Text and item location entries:
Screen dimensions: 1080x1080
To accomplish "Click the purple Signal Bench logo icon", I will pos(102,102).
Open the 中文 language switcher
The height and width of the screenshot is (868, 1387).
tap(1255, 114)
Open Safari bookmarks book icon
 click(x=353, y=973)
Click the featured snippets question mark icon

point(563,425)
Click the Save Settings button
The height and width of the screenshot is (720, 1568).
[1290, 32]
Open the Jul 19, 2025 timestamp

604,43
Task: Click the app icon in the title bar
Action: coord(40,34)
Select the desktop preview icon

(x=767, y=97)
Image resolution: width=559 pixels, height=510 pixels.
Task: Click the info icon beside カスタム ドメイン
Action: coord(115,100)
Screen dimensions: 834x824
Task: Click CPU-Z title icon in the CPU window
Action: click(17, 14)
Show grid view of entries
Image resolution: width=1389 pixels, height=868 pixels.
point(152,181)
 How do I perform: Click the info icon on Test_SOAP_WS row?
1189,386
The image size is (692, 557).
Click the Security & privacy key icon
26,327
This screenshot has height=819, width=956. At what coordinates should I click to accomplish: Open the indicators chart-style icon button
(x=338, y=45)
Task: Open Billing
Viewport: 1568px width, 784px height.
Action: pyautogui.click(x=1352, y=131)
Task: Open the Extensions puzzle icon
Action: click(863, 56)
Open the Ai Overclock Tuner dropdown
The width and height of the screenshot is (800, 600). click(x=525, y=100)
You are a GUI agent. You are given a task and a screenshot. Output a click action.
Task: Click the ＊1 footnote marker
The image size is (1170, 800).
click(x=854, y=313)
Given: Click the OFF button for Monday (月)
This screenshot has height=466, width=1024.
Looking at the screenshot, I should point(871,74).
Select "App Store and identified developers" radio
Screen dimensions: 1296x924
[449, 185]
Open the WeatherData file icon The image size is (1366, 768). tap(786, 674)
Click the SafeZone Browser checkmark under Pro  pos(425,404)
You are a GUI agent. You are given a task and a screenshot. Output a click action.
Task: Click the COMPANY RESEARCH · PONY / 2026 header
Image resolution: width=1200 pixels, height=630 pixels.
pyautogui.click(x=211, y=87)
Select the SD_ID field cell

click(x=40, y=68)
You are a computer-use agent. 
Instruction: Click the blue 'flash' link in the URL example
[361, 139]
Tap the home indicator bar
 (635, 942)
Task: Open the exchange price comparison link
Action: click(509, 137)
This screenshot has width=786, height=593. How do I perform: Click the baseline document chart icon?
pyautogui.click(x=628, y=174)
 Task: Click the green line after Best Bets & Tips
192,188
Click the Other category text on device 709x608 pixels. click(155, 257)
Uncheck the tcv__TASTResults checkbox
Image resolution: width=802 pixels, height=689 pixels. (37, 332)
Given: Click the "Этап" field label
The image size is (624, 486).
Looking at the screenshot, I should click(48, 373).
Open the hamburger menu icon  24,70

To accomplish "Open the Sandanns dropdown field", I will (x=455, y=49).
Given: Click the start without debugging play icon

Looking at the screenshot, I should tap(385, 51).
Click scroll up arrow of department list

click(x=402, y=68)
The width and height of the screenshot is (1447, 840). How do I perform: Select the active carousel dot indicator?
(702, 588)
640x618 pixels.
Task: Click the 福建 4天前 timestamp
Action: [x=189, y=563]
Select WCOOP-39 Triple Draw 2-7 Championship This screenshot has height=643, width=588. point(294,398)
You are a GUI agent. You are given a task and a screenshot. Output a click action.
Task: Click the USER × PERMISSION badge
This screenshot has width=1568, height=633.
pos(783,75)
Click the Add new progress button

> [Aim of the exercise] Copy each line of the items above that contains the word "chart".

> [Solved exercise]
This screenshot has height=819, width=956. At what coordinates should I click to accomplish: Open the indicators chart-style icon button
This screenshot has width=786, height=593. How do I perform: Click the baseline document chart icon?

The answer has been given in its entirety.